Re: [PATCH] vti: remove GRE_KEY flag for vti tunnel

[Hangbin Liu <liuhangbin@gmail.com>]

On Thu, Dec 05, 2013 at 09:47:27AM +0100, Steffen Klassert wrote:
> On Wed, Dec 04, 2013 at 01:46:40PM +0100, Christophe Gouault wrote:
> > Hello Hangbin,
> > 
> > vti interfaces precisely need an o_key to be configured (it must be set
> > to the mark of ipsec policies attached to this interface). Consequently,
> > this flag must not be removed.
> > 
> 
> Why do we need to set these flags in vti_tunnel_ioctl()? All we do
> here, is to cheat userspace. The userspace should set these flags
> to configure the tunnel.

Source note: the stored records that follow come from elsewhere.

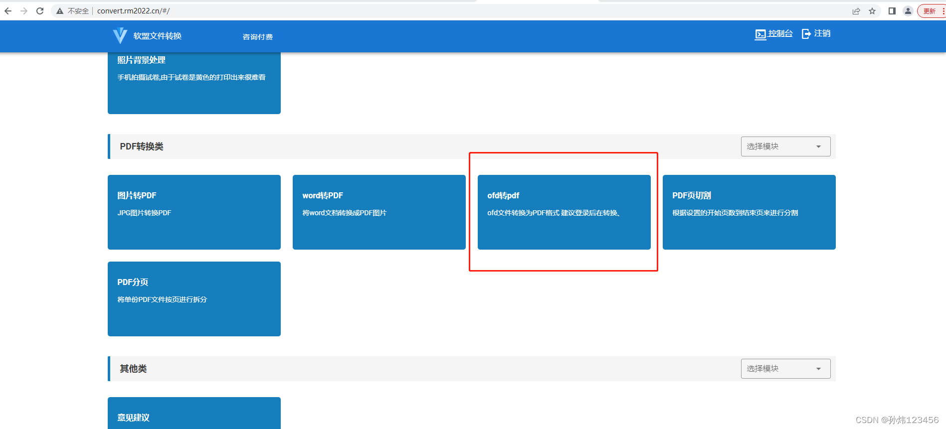Image resolution: width=946 pixels, height=429 pixels.
Task: Click 注销 to log out
Action: coord(816,33)
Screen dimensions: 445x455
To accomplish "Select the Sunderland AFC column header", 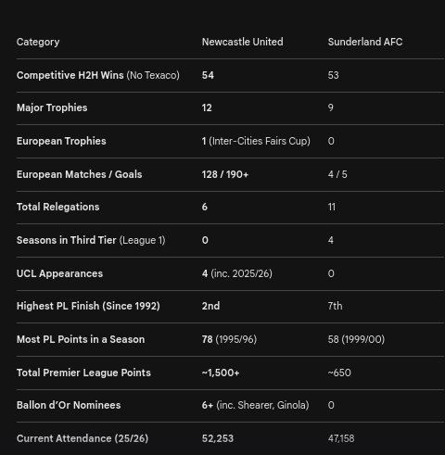I will (x=365, y=42).
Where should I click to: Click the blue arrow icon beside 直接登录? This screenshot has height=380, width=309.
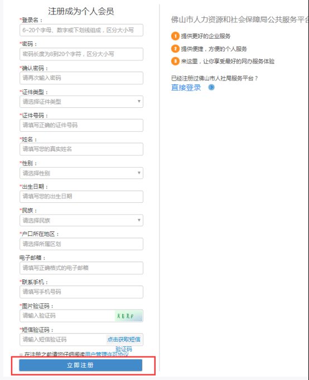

Please note that we completely ignore
> the flags from userspace, instead we set our own flags.
> 
> I think the only reason why we set these flags here, is to make iproute2
> to print the i_key/o_key.
> 
> I've already metntioned that I'am a bit disappointed on how the gre
> keys and flags are used with vti. But I fear we need to keep it
> as it is for now, because it would at least change the behaviour
> of iproute2 if we remove the flags.

I submit this patch just beacuse iproute2 will return fail when we modify vti
parameters. Code here

ip/iptunnel.c#L226:
        if (p->iph.protocol == IPPROTO_IPIP || p->iph.protocol == IPPROTO_IPV6) {
                if ((p->i_flags & GRE_KEY) || (p->o_flags & GRE_KEY)) {
                        fprintf(stderr, "Keys are not allowed with ipip and sit tunnels\n");
                        return -1;
                }
        }

So should we modify iproute2 or kernel code?
-- 

Thanks & Best Regards
Hangbin Liu <liuhangbin@gmail.com>